|
COPYRIGHT 2000 Association for Computing Machinery, Inc.
1. INTRODUCTION
Most statically typed programming languages offer some form of type inference, allowing programmers to omit type annotations that can be recovered from context. Such a facility can eliminate a great deal of needless verbosity, making programs easier both to read and to write. Unfortunately, type inference technology has not kept pace with developments in type systems. In particular, the combination of subtyping and parametric polymorphism has been intensively studied for more than a decade in calculi such as System F [is less than or greater to] [Cardelli and Wegner 1985; Curien and Ghelli 1992; Cardelli et al. 1994], but these features have not yet been satisfactorily integrated with practical type inference methods. Part of the reason for this gap is that most work on type inference for this class of languages has concentrated on the difficult problem of developing complete methods, which are guaranteed to infer types, whenever possible, for entirely unannotated programs.

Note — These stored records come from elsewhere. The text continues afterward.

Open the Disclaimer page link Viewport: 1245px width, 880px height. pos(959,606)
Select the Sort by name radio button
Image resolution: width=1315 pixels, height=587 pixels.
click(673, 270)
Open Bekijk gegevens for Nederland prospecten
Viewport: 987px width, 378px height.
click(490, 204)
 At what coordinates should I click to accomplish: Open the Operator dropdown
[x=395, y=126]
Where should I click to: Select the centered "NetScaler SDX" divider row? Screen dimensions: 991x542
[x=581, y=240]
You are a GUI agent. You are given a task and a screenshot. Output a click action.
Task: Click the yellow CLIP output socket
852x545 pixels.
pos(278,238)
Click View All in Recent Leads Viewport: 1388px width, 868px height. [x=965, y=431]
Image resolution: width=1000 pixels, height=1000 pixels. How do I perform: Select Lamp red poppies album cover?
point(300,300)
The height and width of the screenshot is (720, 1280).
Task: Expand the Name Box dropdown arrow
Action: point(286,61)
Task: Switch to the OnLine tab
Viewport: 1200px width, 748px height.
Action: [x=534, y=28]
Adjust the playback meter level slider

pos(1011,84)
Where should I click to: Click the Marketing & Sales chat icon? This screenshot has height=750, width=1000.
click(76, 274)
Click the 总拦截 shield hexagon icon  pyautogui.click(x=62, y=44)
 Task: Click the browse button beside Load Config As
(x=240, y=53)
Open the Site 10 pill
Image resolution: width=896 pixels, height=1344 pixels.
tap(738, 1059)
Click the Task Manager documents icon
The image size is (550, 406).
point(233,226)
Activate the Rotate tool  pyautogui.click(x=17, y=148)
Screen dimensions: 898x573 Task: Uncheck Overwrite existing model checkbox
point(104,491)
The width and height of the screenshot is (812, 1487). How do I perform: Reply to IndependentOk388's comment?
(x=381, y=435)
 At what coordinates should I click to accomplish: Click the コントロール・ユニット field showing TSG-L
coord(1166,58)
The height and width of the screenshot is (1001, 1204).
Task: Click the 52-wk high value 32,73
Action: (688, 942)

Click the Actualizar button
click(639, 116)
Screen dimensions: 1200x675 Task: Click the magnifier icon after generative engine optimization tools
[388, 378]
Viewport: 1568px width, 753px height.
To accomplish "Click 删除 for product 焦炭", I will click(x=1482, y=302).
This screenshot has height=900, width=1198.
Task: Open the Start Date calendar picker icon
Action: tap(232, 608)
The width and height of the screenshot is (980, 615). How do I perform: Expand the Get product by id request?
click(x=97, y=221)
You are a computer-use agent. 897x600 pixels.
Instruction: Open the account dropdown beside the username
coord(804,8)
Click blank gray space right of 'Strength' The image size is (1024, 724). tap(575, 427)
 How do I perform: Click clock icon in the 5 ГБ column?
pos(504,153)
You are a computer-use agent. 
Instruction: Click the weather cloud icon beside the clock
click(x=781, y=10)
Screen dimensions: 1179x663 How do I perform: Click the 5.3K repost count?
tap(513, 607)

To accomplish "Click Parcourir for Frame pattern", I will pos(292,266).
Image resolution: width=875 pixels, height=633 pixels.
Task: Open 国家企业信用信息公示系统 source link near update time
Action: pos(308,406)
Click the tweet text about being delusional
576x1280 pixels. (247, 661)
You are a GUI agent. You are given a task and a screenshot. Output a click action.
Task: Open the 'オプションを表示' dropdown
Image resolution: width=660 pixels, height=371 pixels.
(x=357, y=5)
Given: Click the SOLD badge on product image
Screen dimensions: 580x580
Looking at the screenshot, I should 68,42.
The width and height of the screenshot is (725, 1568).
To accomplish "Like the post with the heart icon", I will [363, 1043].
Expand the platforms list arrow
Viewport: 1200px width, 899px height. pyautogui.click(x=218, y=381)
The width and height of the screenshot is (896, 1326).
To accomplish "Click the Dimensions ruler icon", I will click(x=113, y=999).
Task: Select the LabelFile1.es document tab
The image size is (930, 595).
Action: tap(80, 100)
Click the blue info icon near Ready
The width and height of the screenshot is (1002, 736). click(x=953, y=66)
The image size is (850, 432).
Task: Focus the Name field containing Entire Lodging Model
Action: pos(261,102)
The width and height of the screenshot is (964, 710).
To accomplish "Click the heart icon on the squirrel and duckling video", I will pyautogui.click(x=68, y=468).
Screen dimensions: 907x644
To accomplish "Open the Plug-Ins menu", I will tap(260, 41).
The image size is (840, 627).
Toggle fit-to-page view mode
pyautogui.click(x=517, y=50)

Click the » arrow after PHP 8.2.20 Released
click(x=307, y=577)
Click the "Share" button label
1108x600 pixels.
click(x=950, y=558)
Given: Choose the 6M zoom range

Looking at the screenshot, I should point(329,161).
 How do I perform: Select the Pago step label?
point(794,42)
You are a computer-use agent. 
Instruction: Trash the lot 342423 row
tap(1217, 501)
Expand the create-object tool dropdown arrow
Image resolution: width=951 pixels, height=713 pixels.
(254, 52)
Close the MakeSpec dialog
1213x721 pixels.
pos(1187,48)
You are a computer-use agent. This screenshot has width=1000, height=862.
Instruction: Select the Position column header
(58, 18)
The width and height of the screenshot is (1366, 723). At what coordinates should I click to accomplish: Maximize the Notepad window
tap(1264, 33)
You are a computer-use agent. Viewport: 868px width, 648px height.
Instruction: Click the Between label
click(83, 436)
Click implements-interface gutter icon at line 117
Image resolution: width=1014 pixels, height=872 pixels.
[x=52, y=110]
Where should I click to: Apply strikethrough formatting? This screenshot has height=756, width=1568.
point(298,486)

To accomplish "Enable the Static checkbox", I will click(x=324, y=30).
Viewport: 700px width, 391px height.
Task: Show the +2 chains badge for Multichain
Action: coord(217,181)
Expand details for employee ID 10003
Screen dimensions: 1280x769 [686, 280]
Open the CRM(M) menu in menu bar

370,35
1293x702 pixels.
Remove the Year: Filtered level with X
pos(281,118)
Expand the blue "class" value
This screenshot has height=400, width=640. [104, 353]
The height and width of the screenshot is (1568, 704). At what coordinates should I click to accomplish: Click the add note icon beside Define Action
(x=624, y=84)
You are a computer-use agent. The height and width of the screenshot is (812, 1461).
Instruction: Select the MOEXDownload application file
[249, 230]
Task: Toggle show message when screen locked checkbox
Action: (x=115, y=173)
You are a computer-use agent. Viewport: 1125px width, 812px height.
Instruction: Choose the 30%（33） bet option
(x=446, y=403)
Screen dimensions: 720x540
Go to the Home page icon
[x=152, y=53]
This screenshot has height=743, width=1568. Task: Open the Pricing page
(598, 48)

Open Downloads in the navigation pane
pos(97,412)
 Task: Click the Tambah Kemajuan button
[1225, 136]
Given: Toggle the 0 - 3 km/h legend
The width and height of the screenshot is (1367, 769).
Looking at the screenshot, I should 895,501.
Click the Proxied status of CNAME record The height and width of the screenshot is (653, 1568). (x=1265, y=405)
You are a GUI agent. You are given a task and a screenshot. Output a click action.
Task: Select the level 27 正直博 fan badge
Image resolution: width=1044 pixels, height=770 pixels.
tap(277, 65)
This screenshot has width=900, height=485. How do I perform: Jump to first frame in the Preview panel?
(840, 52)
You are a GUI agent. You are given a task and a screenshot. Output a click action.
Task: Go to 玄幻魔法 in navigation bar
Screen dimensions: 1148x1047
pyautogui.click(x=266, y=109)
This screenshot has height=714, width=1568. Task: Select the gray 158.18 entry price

In this article, we pursue a much simpler alternative, refining the idea of partial type inference with the additional simplifying principle that missing annotations should be recovered using only types propagated locally, from adjacent nodes in the syntax tree.
Our goal is to develop simple, well-behaved type inference techniques for new language designs in the style of Quest [Cardelli 1991], Pizza [Odersky and Wadler 1997], GJ [Bracha et al. 1998] or ML2000--designs supporting both object-oriented programming idioms and the characteristic coding styles of languages such as ML and Haskell. In particular, we shall use the shorthand ML-style programming to refer to a style in which (1) the use of higher-order functions and anonymous abstractions is encouraged; (2) polymorphic definitions are used freely and at a fairly fine grain (for individual function definitions rather than whole modules); and (3) "pure" data structures are used instead of mutable state, whenever possible. Our goal might then be restated as "type inference for ML-style programming in the presence of subtyping."
In particular, we are concerned with languages whose type-theoretic core combines subtyping and impredicative polymorphism in the style of System F [Girard 1972; Reynolds 1974]. This combination of features places us in the realm of partial type inference methods, since complete type inference for impredicative polymorphism alone is already known to be undecidable [Wells 1994], and the addition of subtyping does not seem to make the problem any easier. (For the combination of subtyping with Hindley/Milner-style polymorphic type inference, promising results have been reported [Aiken and Wimmers 1993; Eifrig et al. 1995; Jagannathan and Wright 1995; Trifonov and Smith 1996; Sulzmann et al. 1997; Flanagan and Felleisen 1997; Pottier 1997], but practical checkers based on these results have yet to see widespread use.)
1.1 How Much Inference Is Enough?
The job of a partial type inference algorithm should be to eliminate especially those type annotations that are both common and silly--i.e., those that can be neither justified on the basis of their value as checked documentation nor ignored because they are rare.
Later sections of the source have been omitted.